Maximizing depth of field

February 15, 2011

Patients can achieve adequate uncorrected far and near vision with an increase of the depth of field with Q-adjustment and monovision.

Tanta, Egypt-Patients can achieve adequate uncorrected far and near vision with an increase of the depth of field with Q-adjustment and monovision.

Dr. Khalifa and his colleagues conducted a study in which they evaluated modifications of the corneal asphericity and monovision correction in patients with myopia and hyperopia with the aspheric ablation profile and custom-Q adjustments in the correction of presbyopia. A total of 56 patients (112 eyes) were included; 32 patients had hyperopia and 24 patients had myopia.

Preoperative and postoperative corrected and uncorrected near and distance visual acuity levels were evaluated in all patients monocularly and binocularly. The mesopic contrast sensitivity and higher-order aberrations were measured in all patients.

Patients were followed for 3 months and were surveyed regarding their level of satisfaction with the procedure and dependence on glasses.

Dr. Khalifa discussed the highlights of the results. The mean postoperative uncorrected distance visual acuity levels in the patients with hyperopia improved from 0.6 to 0.9 and improved from 0.5 to 0.9 for the patients with myopia. The best-corrected distance visual acuity did not change in the patients with hyperopia, but the patients with myopia lost a mean of 1 line of vision.

Uncorrected near visual acuity in patients with hyperopia improved from 0.4 preoperatively to 1.2 postoperatively. In patients with myopia, however, vision decreased from 0.9 preoperatively to 0.8 postoperatively, Dr. Khalifa said.

"Among the patients with myopia, three eyes lost 2 lines of best-corrected vision and eight eyes lost 1 line of best-corrected vision," he said. "No lines of vision were lost among the [patients with] hyperopia."

The mean higher-order aberration did not change significantly in either group.
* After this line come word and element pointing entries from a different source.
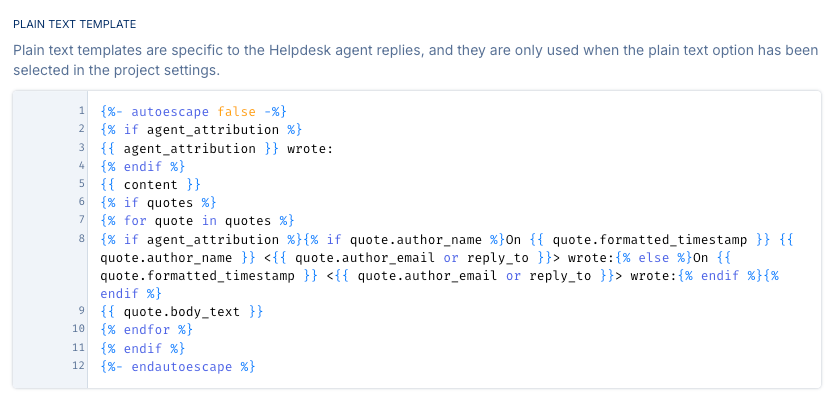Click the 'endif' tag on line 11
832x415 pixels.
[x=143, y=348]
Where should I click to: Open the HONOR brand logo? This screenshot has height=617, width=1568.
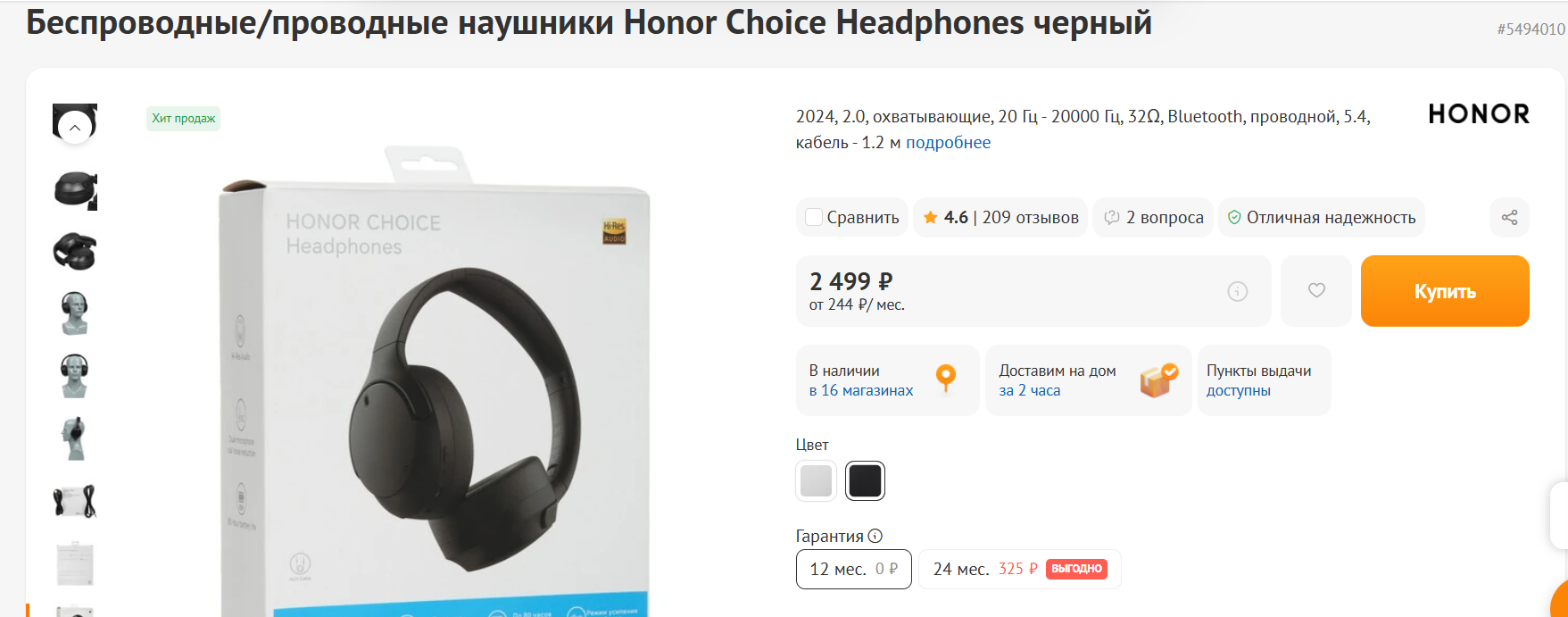click(1479, 114)
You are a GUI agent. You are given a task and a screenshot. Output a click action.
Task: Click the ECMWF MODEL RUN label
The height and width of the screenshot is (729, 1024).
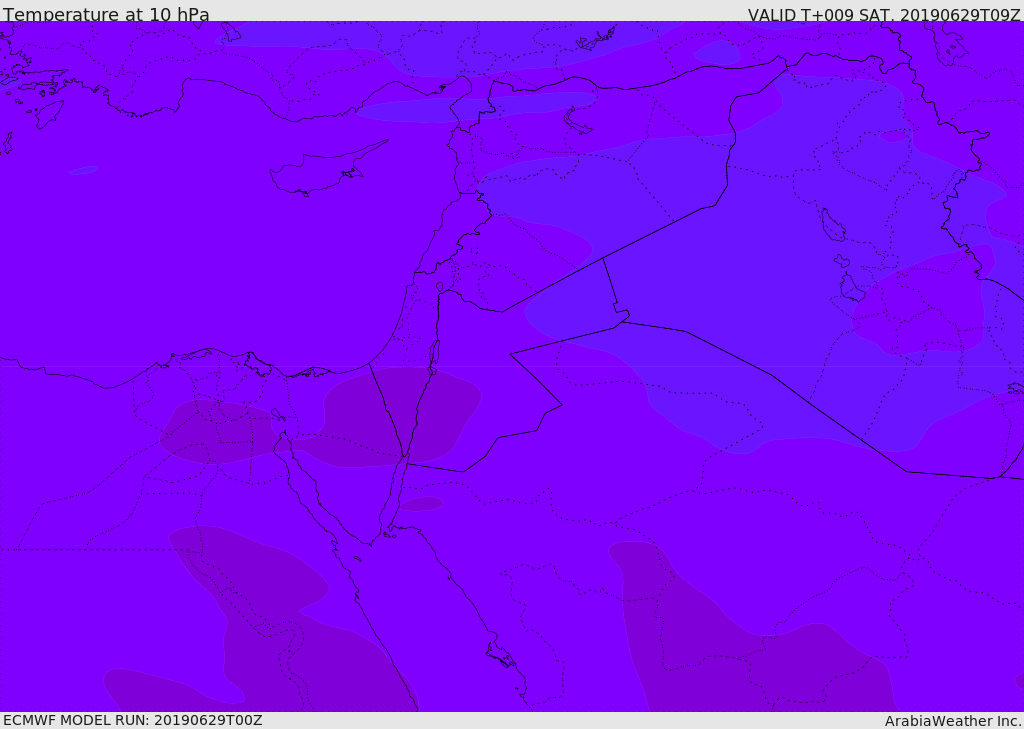[133, 720]
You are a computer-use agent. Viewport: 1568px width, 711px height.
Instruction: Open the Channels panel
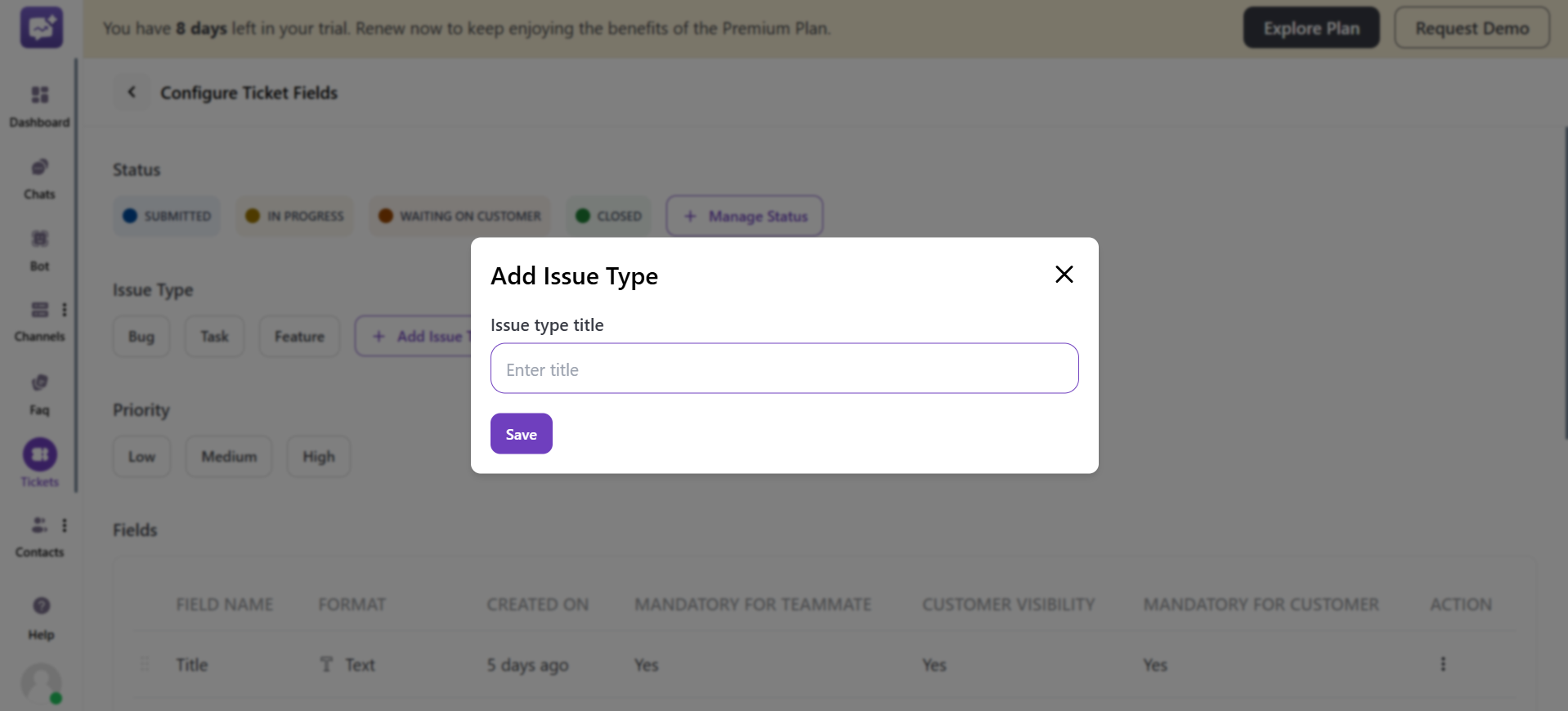tap(39, 319)
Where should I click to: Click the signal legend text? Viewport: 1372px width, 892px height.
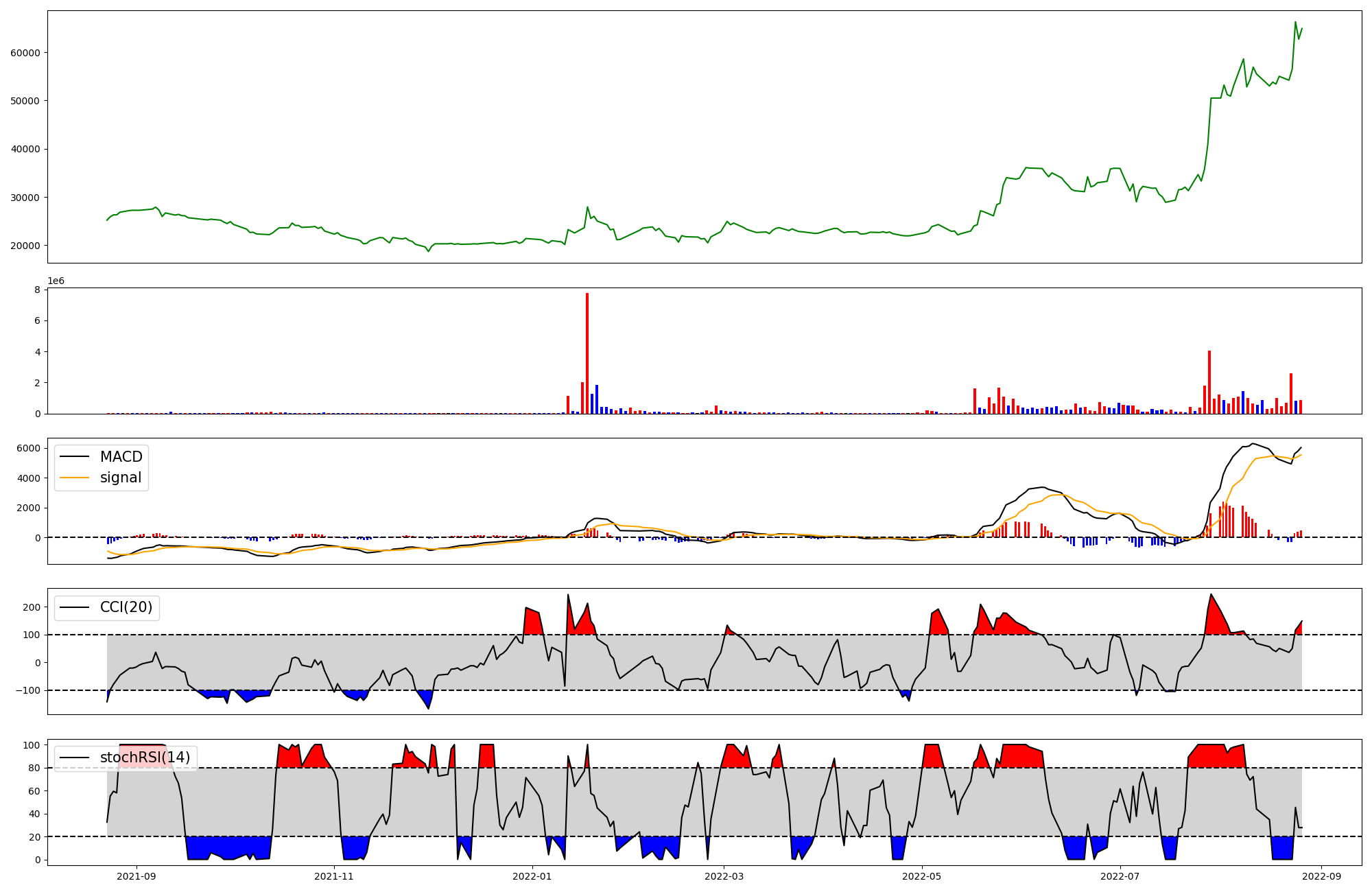point(120,478)
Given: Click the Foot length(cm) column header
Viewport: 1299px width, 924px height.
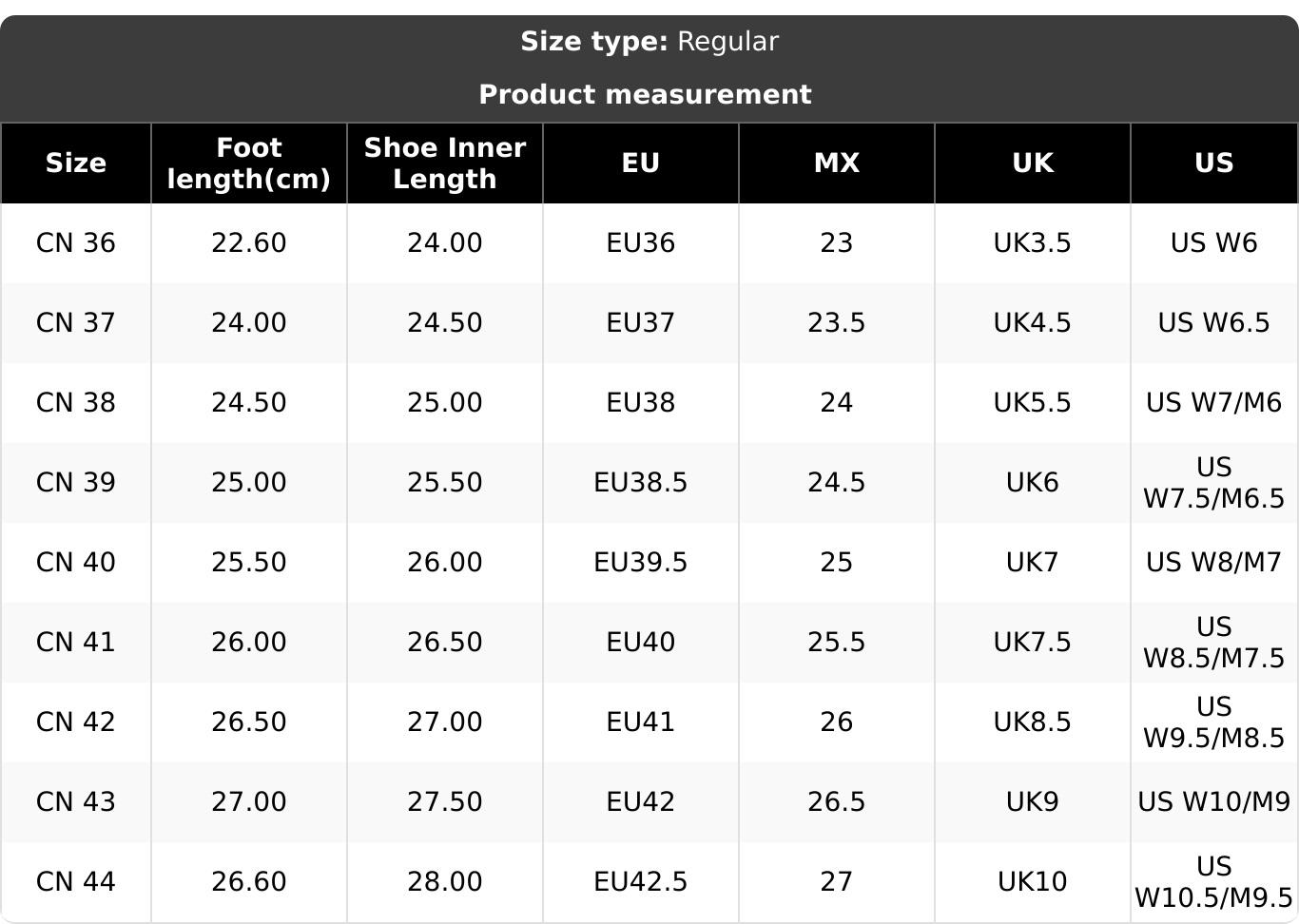Looking at the screenshot, I should click(x=249, y=163).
The mean spherical aberration, however, shifted significantly to the negative side in both groups.

Patient satisfaction with the far and near visual function was not surprisingly lower among the patients with myopia than among the patients with hyperopia, 86% and 100%, respectively, according to Dr. Khalifa.

The mesopic contrast sensitivity improved significantly in the eyes of patients with hyperopia and did not change in the eyes of patients with myopia.